- WHAT IS REQUIRED: Find and copy each line of the records where the string "screenshot" shows up.

§ §

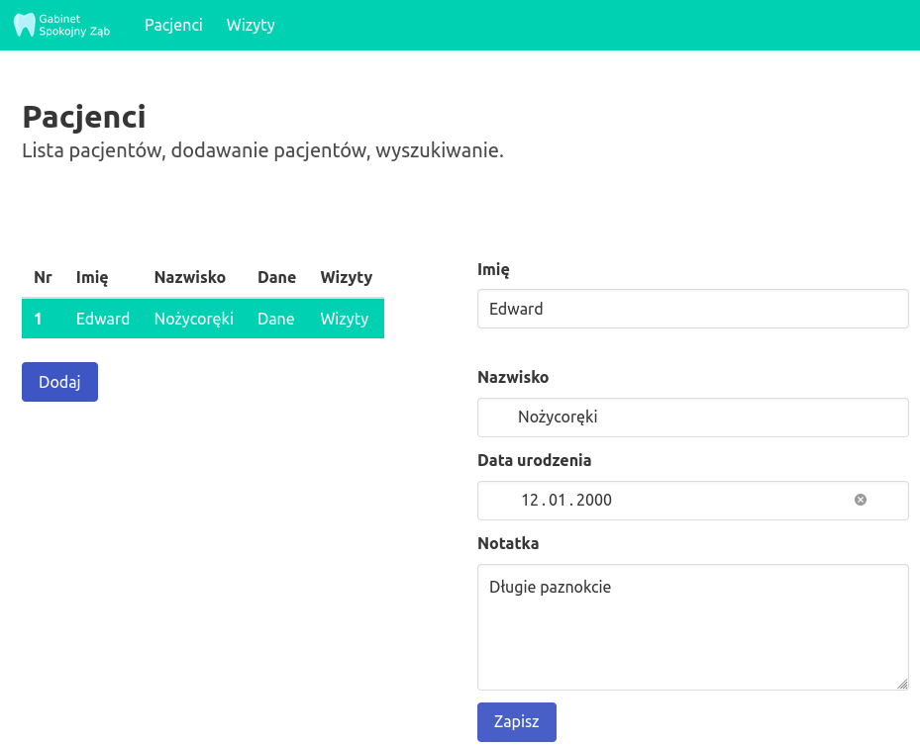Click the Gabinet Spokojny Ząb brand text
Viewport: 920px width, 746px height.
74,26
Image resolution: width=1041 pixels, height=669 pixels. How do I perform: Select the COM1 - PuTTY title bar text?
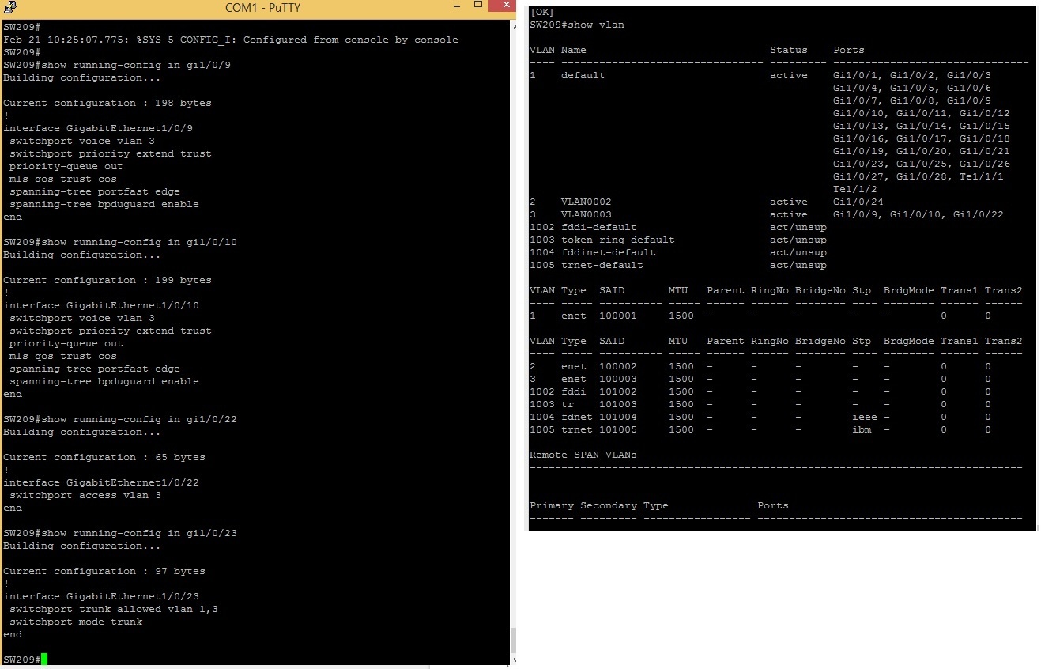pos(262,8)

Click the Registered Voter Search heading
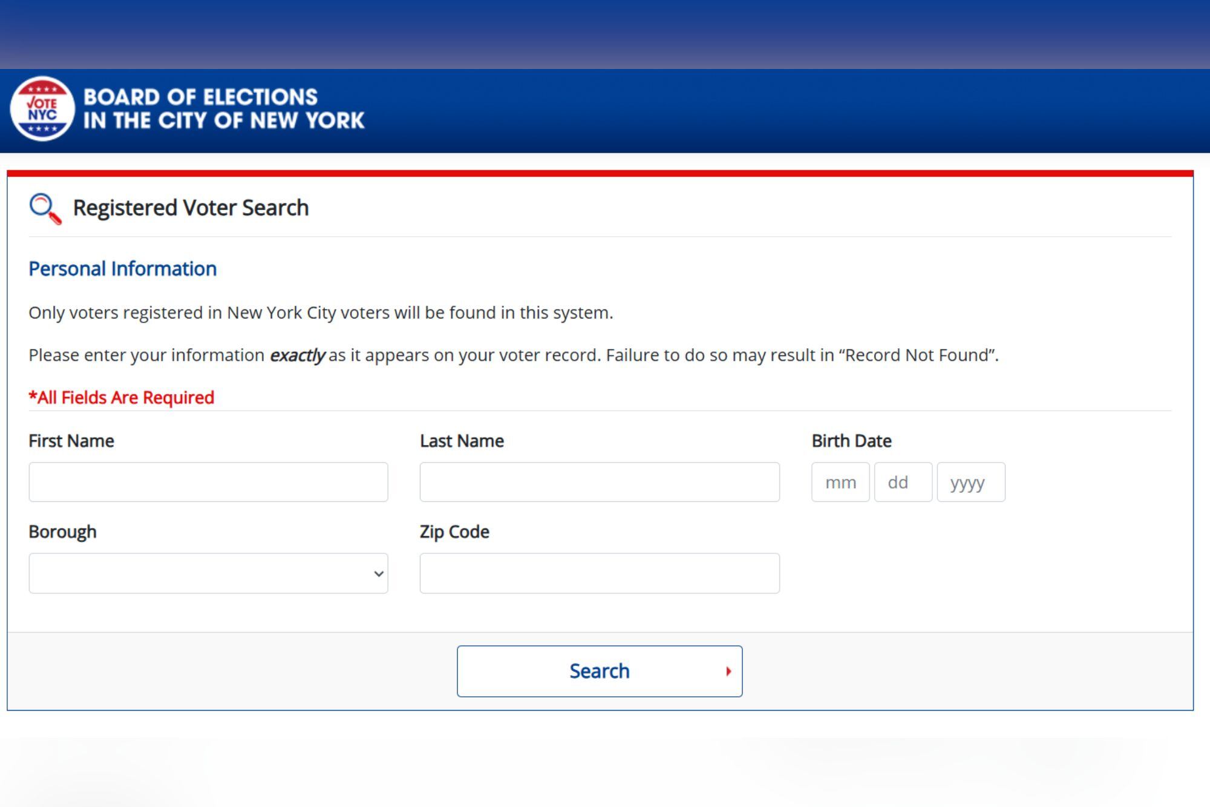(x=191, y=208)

§ §

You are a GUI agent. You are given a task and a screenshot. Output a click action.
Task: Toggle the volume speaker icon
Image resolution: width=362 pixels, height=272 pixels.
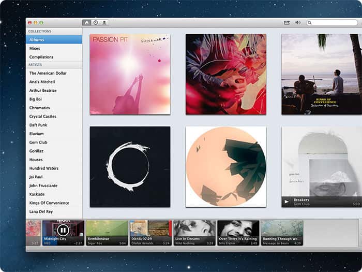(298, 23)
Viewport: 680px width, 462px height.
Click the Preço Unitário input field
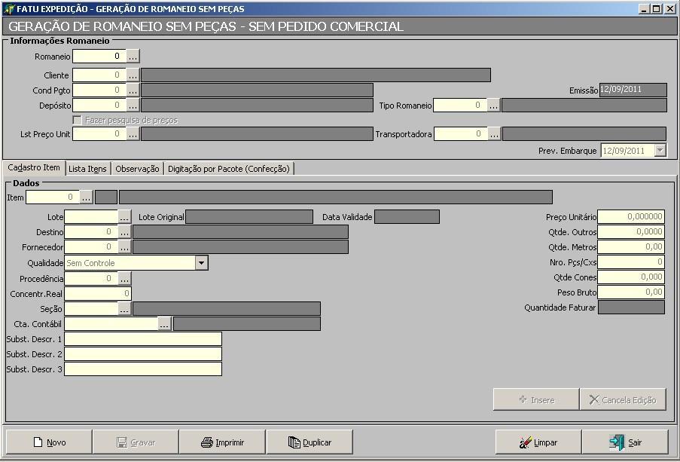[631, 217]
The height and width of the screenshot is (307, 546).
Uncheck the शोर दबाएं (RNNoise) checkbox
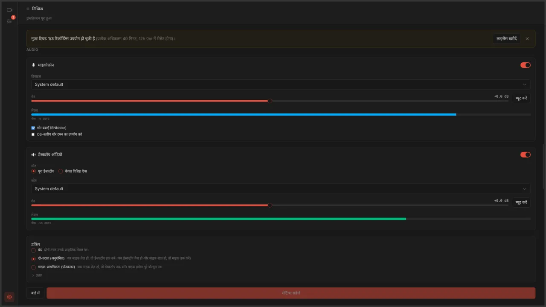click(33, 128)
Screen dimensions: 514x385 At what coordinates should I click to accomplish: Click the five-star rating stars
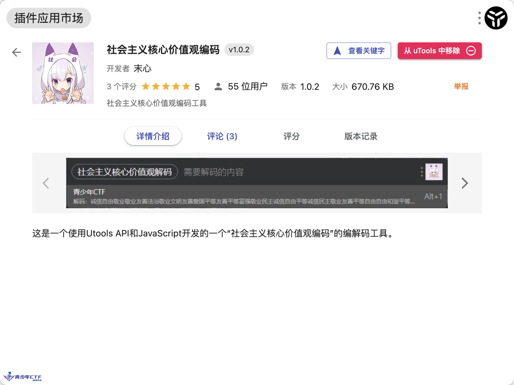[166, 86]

§ §

- RESULT FOR THIS TASK:
You are a GUI agent. You are given a task and a screenshot. Output a click action.
The height and width of the screenshot is (307, 546).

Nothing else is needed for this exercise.